PROVIDED DATA
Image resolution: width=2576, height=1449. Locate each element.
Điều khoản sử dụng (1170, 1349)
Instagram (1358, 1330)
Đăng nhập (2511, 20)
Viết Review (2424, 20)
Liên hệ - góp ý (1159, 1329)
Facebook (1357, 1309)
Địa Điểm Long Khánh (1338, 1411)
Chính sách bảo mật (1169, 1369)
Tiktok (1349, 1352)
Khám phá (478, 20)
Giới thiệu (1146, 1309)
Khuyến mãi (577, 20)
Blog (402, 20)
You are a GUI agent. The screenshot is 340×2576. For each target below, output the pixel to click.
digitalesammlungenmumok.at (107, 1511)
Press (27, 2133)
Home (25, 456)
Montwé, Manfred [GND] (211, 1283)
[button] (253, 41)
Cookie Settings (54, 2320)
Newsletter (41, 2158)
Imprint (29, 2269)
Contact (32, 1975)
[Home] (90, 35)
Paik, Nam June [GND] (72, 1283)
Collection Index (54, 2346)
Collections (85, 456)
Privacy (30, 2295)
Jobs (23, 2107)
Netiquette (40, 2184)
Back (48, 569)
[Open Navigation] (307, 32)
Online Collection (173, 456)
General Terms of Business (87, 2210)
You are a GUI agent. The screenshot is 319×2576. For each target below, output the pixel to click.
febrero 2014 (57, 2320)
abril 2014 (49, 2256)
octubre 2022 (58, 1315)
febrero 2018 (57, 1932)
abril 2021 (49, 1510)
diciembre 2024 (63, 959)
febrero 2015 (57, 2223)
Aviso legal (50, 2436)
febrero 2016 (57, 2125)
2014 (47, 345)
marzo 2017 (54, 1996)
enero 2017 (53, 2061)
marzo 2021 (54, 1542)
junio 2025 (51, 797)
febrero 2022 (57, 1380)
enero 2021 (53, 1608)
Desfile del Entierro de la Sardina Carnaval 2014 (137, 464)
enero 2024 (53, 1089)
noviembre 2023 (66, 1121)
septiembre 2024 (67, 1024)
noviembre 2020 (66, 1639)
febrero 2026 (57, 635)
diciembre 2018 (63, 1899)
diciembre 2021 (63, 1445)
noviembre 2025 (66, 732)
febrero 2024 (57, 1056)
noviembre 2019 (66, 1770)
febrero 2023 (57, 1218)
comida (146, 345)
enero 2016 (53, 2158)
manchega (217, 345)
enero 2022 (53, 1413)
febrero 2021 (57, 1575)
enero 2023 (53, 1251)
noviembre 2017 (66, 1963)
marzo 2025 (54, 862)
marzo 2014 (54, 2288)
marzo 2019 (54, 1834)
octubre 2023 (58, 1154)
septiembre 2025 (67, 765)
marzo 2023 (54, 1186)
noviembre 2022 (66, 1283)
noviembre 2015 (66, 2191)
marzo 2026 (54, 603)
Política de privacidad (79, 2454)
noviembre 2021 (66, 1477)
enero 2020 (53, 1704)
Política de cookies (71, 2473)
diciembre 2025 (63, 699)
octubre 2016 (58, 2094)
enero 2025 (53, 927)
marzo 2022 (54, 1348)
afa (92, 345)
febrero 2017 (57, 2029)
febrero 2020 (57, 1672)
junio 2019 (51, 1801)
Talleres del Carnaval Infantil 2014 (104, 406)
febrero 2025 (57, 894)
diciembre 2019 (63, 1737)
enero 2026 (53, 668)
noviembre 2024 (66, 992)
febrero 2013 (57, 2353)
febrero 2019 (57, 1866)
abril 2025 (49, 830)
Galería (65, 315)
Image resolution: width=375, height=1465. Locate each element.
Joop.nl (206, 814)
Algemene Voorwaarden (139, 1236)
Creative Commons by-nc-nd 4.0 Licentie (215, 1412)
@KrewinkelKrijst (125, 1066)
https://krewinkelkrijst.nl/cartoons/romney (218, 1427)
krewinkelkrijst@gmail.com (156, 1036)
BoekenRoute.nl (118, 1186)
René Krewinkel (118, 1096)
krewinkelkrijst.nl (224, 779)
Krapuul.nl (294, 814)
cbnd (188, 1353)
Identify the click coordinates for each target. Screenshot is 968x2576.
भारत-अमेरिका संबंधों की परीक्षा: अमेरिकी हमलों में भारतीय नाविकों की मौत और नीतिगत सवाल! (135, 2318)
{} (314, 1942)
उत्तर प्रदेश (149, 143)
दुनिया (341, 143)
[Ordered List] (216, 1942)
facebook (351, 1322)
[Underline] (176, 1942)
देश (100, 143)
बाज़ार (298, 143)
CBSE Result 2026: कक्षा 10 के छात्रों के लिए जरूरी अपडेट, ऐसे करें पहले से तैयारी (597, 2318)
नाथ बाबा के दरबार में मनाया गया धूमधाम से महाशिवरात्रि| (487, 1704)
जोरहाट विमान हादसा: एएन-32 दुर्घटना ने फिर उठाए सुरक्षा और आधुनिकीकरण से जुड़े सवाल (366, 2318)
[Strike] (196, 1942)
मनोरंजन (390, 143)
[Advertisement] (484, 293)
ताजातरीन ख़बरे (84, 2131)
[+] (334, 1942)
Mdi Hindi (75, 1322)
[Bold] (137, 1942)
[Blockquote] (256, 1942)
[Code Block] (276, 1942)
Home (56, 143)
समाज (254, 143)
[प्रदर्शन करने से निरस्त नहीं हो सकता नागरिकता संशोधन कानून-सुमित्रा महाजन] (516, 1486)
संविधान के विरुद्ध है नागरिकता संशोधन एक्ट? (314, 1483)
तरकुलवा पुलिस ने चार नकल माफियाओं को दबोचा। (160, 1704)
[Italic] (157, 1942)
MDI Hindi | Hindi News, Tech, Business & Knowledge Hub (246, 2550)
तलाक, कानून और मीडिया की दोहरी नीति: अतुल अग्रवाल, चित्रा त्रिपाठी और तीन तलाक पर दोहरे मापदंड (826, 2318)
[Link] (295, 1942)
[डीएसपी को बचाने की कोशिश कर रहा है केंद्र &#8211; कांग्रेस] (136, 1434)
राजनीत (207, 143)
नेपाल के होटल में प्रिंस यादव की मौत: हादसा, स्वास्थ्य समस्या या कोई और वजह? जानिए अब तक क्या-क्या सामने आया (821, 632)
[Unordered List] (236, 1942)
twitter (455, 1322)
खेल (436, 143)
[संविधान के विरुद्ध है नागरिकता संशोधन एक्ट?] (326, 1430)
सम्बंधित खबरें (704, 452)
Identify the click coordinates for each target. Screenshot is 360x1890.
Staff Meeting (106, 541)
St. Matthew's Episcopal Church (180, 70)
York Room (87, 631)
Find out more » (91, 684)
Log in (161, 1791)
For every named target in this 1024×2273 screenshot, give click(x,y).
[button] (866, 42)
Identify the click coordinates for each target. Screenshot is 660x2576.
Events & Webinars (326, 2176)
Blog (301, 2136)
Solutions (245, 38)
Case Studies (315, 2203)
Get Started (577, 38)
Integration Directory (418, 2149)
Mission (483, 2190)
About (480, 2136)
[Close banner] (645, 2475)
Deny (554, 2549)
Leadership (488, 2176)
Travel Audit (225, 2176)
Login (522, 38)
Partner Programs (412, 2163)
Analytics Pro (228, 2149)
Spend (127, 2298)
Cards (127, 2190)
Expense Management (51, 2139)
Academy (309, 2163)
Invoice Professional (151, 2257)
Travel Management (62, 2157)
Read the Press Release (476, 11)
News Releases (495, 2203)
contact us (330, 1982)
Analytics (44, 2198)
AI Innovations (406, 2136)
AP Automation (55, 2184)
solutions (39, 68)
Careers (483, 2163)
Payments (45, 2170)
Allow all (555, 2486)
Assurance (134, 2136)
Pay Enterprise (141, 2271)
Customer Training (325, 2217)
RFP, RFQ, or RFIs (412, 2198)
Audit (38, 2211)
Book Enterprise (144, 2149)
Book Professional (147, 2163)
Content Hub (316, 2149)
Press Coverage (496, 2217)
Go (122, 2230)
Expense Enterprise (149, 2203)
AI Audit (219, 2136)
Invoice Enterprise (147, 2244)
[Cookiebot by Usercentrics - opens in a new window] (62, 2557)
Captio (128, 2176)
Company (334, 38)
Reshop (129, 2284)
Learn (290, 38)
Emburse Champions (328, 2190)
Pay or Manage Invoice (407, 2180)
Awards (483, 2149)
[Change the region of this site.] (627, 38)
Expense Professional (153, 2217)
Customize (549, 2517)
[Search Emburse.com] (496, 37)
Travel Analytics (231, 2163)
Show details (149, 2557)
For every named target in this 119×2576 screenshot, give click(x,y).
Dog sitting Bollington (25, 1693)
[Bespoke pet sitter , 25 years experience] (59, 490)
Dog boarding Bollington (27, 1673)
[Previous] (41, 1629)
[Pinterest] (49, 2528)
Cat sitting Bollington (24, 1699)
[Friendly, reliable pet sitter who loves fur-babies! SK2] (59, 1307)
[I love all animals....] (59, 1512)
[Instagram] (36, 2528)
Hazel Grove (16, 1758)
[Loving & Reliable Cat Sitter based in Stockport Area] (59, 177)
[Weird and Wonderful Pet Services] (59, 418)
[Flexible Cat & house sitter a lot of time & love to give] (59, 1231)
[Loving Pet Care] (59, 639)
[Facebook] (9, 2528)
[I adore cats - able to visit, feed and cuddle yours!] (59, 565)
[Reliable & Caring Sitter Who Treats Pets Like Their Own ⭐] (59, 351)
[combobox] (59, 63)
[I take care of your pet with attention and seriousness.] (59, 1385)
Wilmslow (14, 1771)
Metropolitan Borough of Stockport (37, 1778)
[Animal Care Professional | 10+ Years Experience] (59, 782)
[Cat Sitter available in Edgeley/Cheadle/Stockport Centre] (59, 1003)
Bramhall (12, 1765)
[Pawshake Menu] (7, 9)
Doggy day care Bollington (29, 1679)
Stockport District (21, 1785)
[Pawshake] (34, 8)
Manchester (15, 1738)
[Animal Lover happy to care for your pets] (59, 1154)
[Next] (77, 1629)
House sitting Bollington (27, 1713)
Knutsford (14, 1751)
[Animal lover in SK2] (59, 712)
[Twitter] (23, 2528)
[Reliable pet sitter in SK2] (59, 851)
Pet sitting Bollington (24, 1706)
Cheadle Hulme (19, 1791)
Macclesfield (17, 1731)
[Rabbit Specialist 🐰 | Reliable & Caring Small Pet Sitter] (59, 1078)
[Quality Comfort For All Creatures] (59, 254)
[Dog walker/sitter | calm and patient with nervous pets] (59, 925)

DESCRIPTION OF THE TASK
In the listing above, locate the line containing "Privacy (30, 2295)" and the line containing "abril 2021 (49, 1510)". Transcribe those two lines and everything between them, exactly as written.

OUTPUT FOR THIS EXERCISE
Privacy (30, 2295)
Jobs (23, 2107)
Netiquette (40, 2184)
Back (48, 569)
[Open Navigation] (307, 32)
Online Collection (173, 456)
General Terms of Business (87, 2210)
You are a GUI agent. The screenshot is 319×2576. For each target below, output the pixel to click.
febrero 2014 (57, 2320)
abril 2014 (49, 2256)
octubre 2022 (58, 1315)
febrero 2018 (57, 1932)
abril 2021 (49, 1510)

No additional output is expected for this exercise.